Patients with mediastinal cystic lymphangioma usually have no specific symptoms. Most cystic lymphangiomas are not diagnosed during childhood until they grow very large. Aspiration biopsy, which is prohibited if pulmonary echinococcosis is suspected, improves the diagnostic rate of the disease, but the final diagnosis requires histopathologic examination of the resected specimen. Thymic cysts, Castleman’s disease, bronchogenic cysts, pericardial cysts, cystic teratomas and pulmonary echinococcosis should be kept in mind in the differential diagnosis of cystic lymphangioma.

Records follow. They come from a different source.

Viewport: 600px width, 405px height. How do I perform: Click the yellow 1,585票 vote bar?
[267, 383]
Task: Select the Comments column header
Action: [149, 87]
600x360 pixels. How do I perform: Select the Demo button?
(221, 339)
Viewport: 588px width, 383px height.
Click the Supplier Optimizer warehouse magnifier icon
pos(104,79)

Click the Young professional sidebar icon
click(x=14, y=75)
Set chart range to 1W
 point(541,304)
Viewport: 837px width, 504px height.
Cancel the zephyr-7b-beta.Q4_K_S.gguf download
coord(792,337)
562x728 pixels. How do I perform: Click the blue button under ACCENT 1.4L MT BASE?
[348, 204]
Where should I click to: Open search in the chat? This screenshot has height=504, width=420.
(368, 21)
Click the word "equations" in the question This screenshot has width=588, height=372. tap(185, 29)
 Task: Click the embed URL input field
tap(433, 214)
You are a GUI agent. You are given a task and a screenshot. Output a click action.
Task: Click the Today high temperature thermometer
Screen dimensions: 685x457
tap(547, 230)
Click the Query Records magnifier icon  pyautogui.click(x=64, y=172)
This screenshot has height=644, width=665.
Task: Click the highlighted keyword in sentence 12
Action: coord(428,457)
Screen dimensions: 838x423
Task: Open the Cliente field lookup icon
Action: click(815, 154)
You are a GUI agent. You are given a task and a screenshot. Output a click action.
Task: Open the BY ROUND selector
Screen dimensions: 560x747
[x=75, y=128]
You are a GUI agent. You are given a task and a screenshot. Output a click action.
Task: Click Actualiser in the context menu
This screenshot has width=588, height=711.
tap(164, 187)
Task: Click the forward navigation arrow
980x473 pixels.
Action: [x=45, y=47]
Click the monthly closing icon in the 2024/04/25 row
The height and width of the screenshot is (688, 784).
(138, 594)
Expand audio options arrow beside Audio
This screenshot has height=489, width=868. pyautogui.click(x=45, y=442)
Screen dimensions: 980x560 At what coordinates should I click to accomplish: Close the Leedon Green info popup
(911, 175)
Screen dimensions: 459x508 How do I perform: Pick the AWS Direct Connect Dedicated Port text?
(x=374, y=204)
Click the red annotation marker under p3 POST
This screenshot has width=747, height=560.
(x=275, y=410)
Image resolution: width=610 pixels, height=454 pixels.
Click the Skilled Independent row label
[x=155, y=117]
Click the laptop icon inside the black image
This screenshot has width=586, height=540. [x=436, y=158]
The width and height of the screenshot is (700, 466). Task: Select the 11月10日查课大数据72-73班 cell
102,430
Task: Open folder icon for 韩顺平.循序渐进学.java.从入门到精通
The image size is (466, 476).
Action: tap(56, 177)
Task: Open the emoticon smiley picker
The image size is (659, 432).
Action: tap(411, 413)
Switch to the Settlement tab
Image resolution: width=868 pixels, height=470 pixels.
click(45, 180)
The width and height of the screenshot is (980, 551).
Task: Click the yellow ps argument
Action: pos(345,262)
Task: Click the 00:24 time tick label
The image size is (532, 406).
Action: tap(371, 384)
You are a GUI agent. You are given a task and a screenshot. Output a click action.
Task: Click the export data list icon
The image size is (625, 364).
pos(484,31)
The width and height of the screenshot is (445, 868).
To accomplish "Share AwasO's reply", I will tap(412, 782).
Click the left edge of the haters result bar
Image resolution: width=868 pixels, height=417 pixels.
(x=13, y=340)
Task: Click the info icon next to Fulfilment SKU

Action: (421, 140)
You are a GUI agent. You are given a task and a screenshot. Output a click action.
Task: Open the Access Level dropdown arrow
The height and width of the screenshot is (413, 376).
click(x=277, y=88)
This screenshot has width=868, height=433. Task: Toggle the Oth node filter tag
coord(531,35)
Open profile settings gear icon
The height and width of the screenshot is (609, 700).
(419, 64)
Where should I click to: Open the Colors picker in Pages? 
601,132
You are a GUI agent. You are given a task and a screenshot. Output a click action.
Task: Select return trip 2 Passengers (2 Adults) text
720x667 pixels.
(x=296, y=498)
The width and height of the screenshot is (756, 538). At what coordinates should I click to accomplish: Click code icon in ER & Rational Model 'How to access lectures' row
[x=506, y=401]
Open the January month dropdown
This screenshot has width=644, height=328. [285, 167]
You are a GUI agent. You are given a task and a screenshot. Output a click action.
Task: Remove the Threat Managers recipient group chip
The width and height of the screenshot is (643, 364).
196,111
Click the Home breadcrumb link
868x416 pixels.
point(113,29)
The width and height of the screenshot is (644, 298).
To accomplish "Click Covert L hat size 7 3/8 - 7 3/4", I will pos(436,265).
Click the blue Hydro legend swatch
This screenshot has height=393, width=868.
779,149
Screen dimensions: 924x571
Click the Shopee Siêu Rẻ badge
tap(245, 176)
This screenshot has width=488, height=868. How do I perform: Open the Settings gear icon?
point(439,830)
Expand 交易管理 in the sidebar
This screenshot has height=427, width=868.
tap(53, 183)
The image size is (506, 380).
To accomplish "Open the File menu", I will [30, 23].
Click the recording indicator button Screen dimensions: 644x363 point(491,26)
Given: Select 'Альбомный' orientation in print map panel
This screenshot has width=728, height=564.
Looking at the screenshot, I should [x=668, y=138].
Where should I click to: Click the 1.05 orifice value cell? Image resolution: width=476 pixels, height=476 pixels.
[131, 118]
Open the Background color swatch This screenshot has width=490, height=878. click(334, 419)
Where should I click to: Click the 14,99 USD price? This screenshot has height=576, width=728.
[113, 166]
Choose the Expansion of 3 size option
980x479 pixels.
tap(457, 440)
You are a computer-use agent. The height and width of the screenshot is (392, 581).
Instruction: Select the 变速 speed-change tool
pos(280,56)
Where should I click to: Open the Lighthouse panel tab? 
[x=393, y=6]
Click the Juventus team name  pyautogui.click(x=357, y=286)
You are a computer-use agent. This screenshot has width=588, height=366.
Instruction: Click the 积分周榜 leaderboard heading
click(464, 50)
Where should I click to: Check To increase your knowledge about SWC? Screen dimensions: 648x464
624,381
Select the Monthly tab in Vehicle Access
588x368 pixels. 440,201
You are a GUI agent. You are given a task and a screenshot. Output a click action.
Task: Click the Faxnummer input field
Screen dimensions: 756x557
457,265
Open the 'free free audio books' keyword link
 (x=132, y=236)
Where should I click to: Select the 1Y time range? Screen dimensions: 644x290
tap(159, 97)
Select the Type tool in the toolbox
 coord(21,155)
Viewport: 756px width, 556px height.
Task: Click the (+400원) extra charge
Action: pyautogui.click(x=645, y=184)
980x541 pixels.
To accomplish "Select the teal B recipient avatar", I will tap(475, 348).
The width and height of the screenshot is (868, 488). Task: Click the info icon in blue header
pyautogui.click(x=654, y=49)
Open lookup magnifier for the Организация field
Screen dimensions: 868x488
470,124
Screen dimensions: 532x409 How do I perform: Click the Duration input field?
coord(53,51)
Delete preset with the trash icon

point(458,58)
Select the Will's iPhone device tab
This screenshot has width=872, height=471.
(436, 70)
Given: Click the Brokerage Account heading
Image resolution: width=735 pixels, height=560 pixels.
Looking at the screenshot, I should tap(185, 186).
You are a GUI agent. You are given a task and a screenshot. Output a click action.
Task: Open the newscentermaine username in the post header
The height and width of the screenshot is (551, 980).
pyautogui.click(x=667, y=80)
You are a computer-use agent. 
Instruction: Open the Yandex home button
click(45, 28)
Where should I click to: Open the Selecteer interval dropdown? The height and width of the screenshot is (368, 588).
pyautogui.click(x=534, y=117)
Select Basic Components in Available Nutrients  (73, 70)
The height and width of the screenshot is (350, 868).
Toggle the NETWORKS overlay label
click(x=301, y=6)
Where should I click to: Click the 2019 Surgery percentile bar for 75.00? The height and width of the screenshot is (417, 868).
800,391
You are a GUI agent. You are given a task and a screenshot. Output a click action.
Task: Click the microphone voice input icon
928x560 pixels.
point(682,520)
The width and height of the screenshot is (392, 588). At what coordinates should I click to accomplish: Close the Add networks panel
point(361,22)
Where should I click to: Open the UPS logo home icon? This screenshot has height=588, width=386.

CT and lymphangiography are helpful in determining the extent of the disease, the size of the cyst, and the lymphatic nature of the mass. Magnetic resonance imaging (MRI) is also used to demonstrate the relationship of the mass with the surrounding structures
Malignant transformation of cystic lymphangioma has not been reported, but complete surgical resection is generally recommended. Traditionally, surgical resection was performed via open thoracotomy. With the development of minimally invasive techniques, several studies have focused on VATS for the treatment of mediastinal cystic lymphangioma. VATS for treatment of mediastinal lymphangioma remains difficult, and complete excision still remains to be technically problematic because of the peripheral adhesions of the tumor. These should be carefully managed to avoid injuries of azygos vein, aorta, bronchus, recurrent laryngeal nerve, phrenic nerve, etc. The objective of the operation should be the complete resection of the lesion, because incomplete resection can result in recurrence of the cyst.